A regular briefing for the alternative asset management industry.
The previous European Commission, under its President Ursula von der Leyen, spent five years building a ground-breaking set of sustainability regulations for the corporate sector: a complex classification system, or taxonomy, of "green" activities; the world's most comprehensive sustainability disclosure rules, based on detailed reporting standards; and a truly novel sector-agnostic regime to hold companies to account for their environmental and human rights impacts, including in their value chain. The EU's member states and (especially) the European Parliament encouraged and supported those initiatives, as did many large businesses.
Now the new European Commission, still led by the re-elected von der Leyen, and with strong support from the Parliament and member states, has announced that it will dramatically simplify these rules – but has not yet decided how or when.
That leaves businesses in an unfortunate position. Many have been diligently preparing for the new regimes. Now they are trying to work out which of those preparations are still needed.
What do they have to go on? There are the almost daily leaked reports of closed-door meetings and Commission working papers, and various cryptic (and sometimes contradictory) statements by EU policymakers. But it is all speculation. At this stage, no one knows where this "simplification revolution" will lead, or how long it will take – not even the Commission itself.
Clearly, this is not a good way to regulate.
The market is now waiting for 26 February, when a document with more detail of the proposed changes is expected (although most of its contents will probably leak in advance, and there are now reports that it will be pushed to March). That document will tell us more about the Commission's plans, which are still being developed, but businesses should not expect that document to provide certainty. The Commission has launched a political process – and, once launched, its course is unpredictable.
So, do we have any information that can guide asset managers and their portfolio companies in the meantime?
First, there does seem to be an emerging consensus that the Corporate Sustainability Reporting Directive (CSRD) should include a new "mid-cap" category (currently expressed as being for "small" mid-caps).

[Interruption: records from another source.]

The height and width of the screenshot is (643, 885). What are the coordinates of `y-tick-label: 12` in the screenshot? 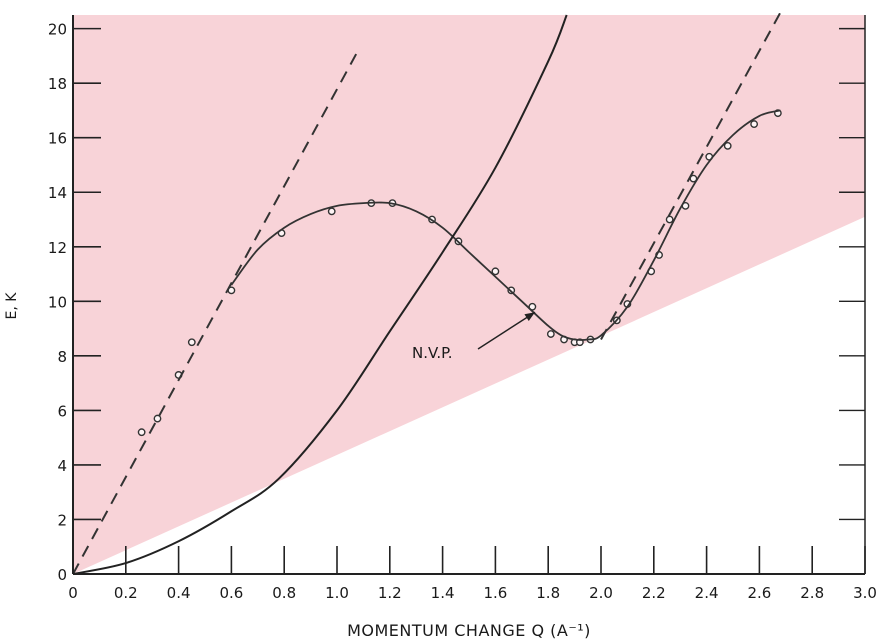 It's located at (58, 248). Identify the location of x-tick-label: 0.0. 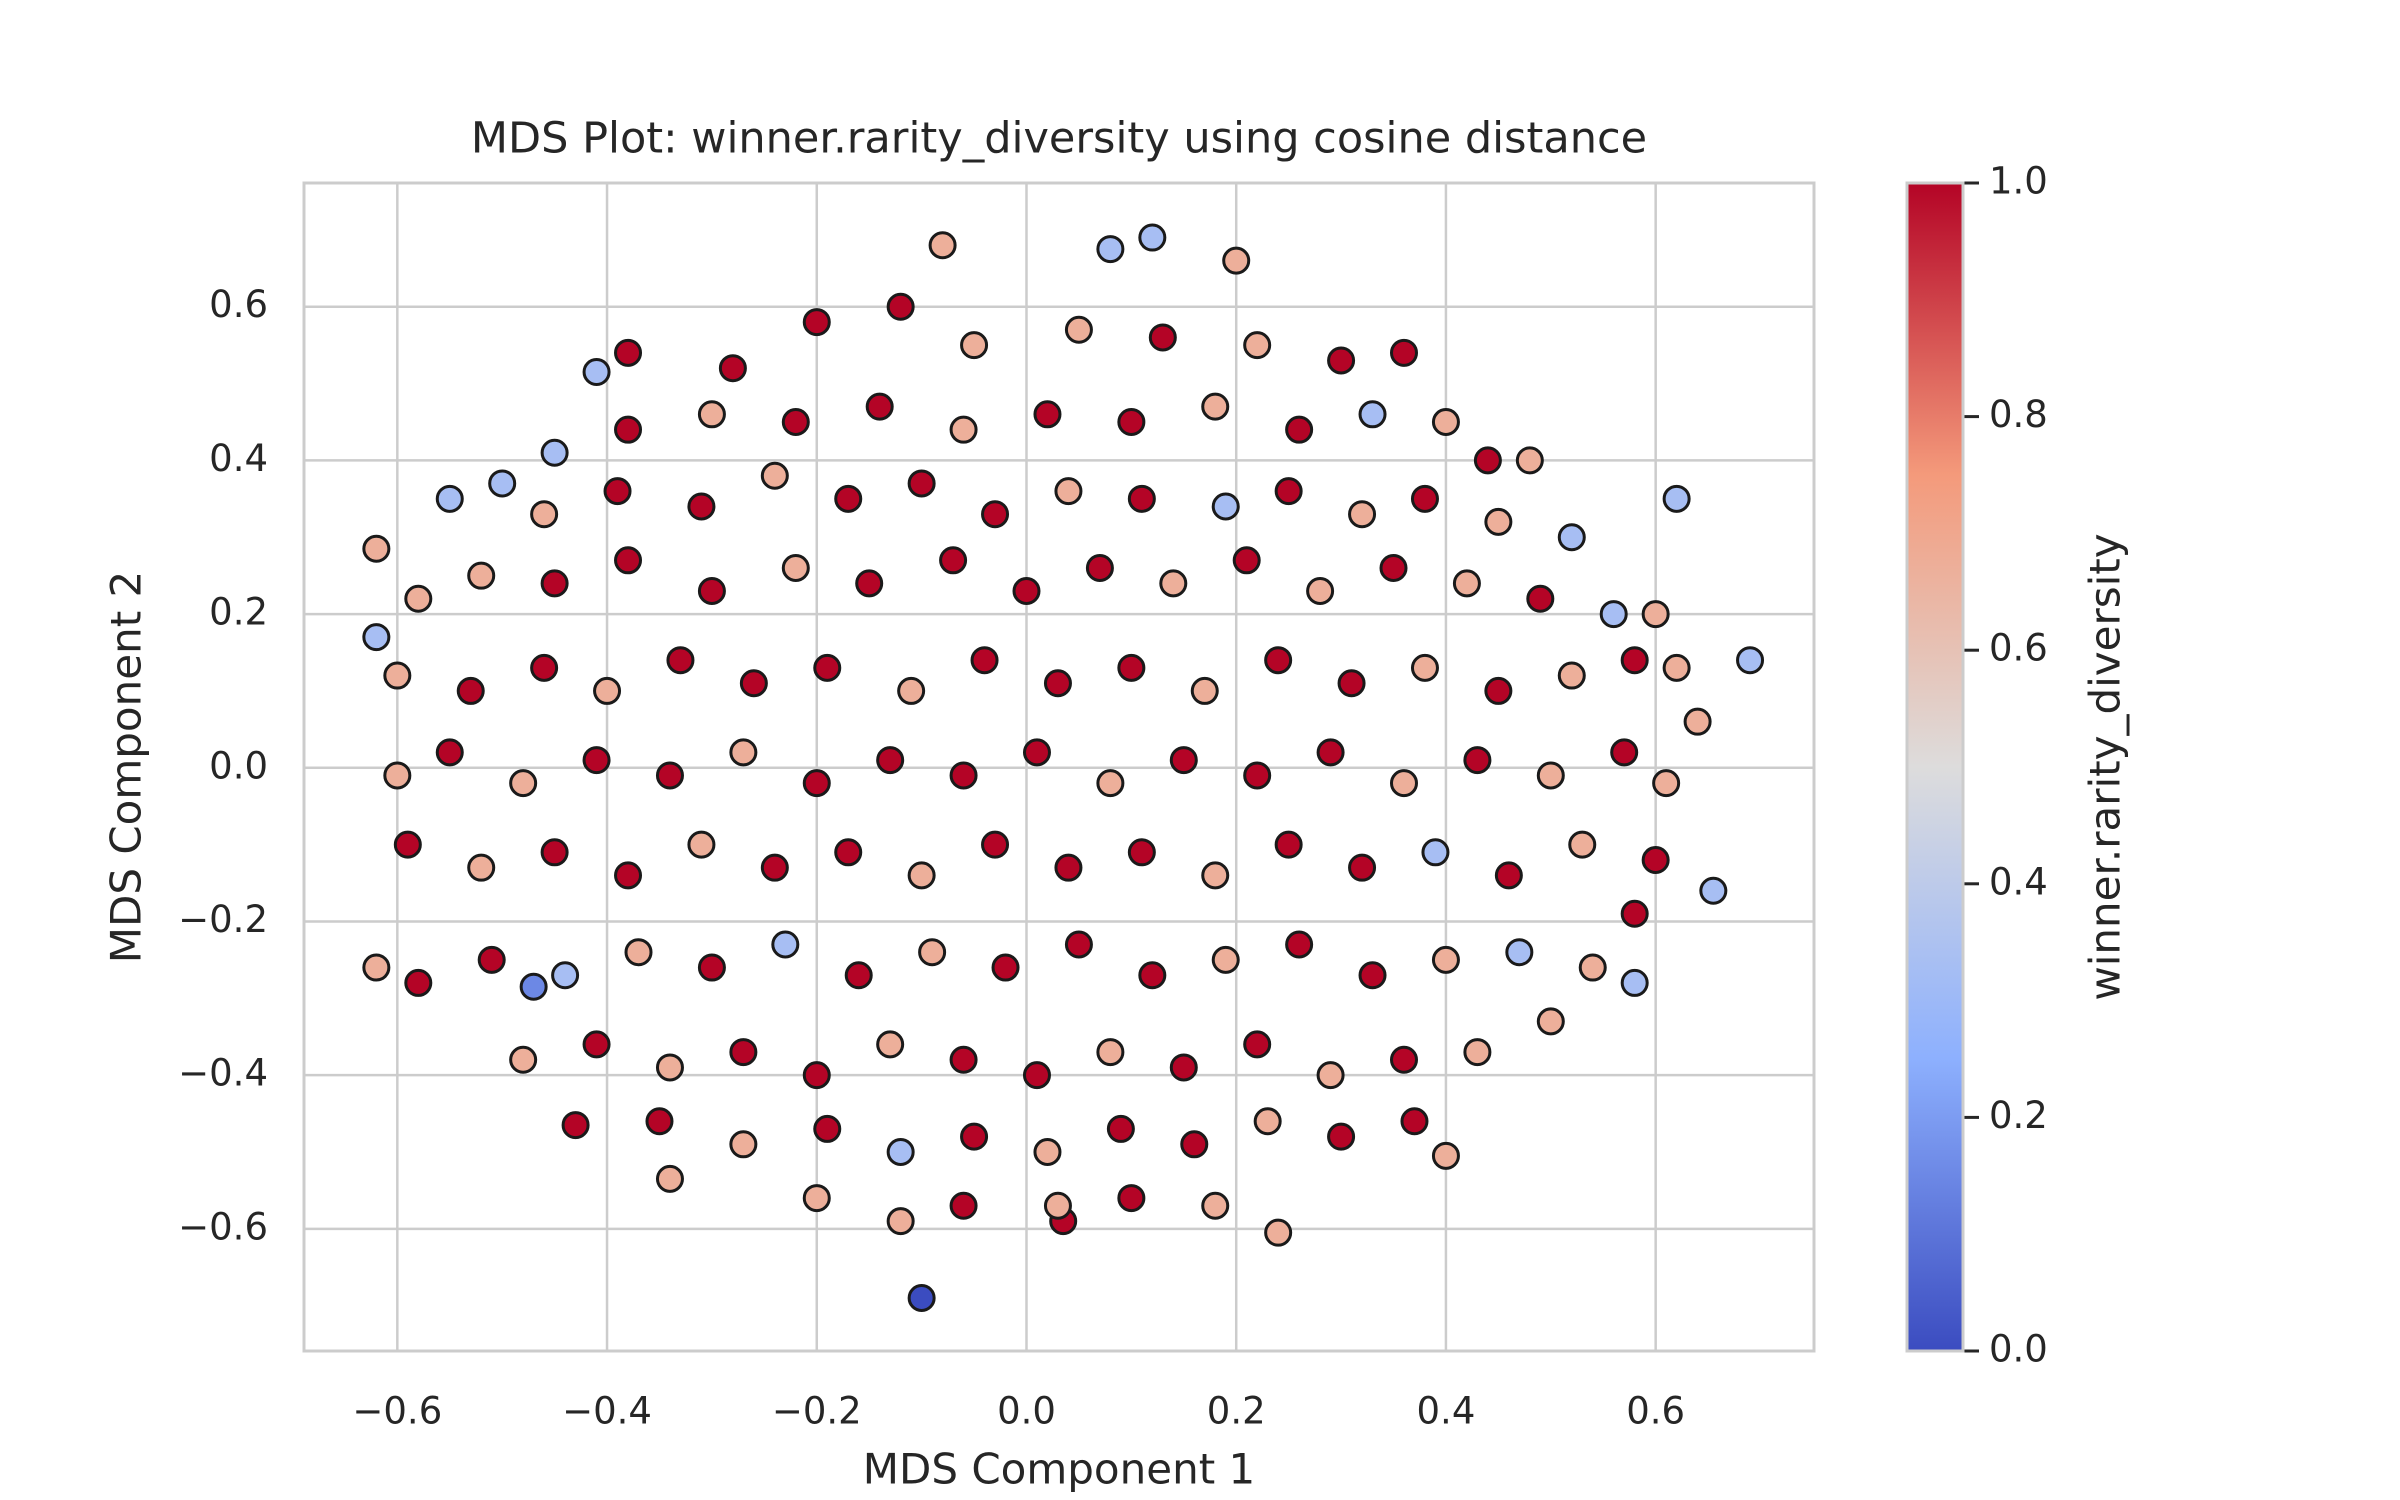
(1026, 1412).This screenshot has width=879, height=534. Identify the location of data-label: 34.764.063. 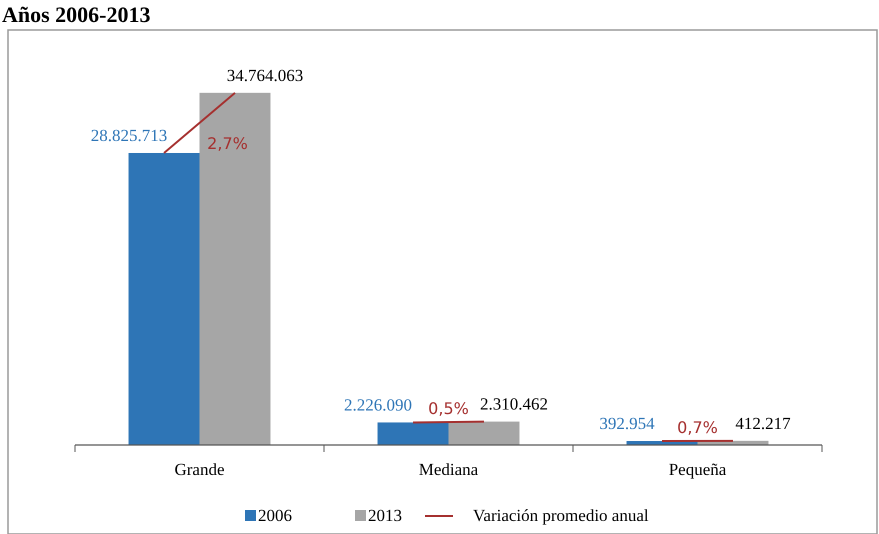
(265, 76).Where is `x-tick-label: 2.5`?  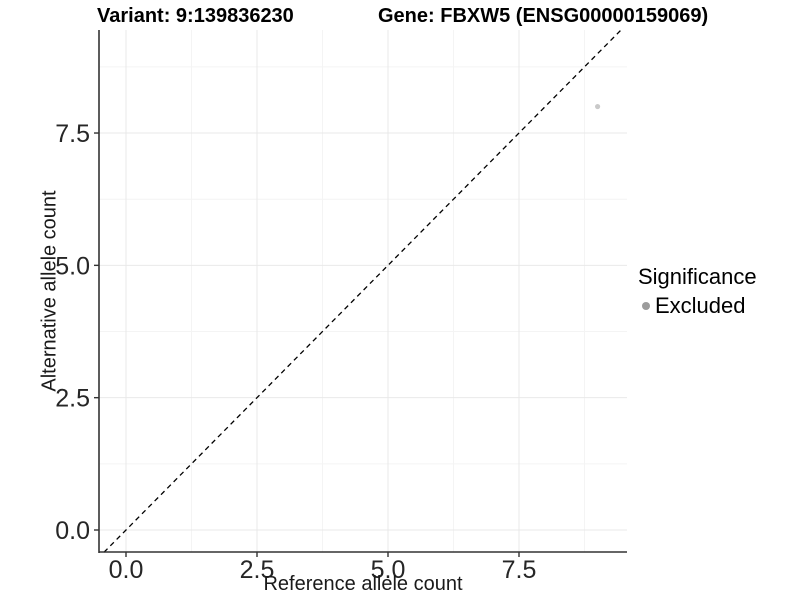 x-tick-label: 2.5 is located at coordinates (258, 570). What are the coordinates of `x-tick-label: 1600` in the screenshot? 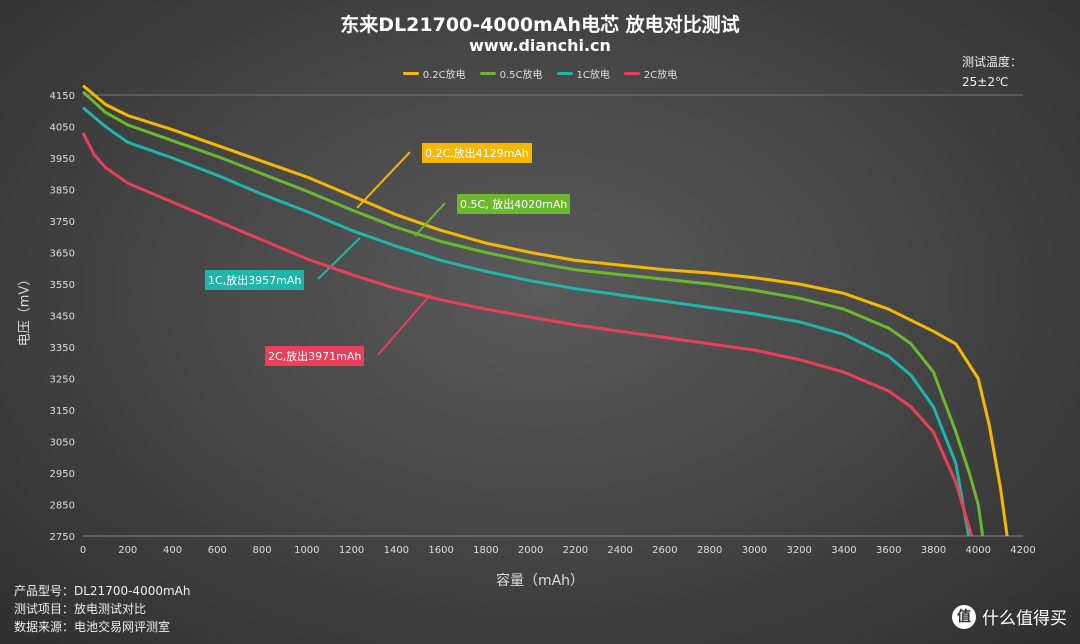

Companies that are larger than small and medium-sized enterprises (SMEs) but not listed or very large (whatever that means) would have a less demanding set of reporting obligations – or, according to some reports, none at all.
If it wanted a quick win, the Commission could apply its pared back standards for listed small and medium-sized enterprises (SMEs) to that new mid-cap category. That would reduce the number of data points for those companies, potentially without much delay to the effective date of the reporting obligation for those companies.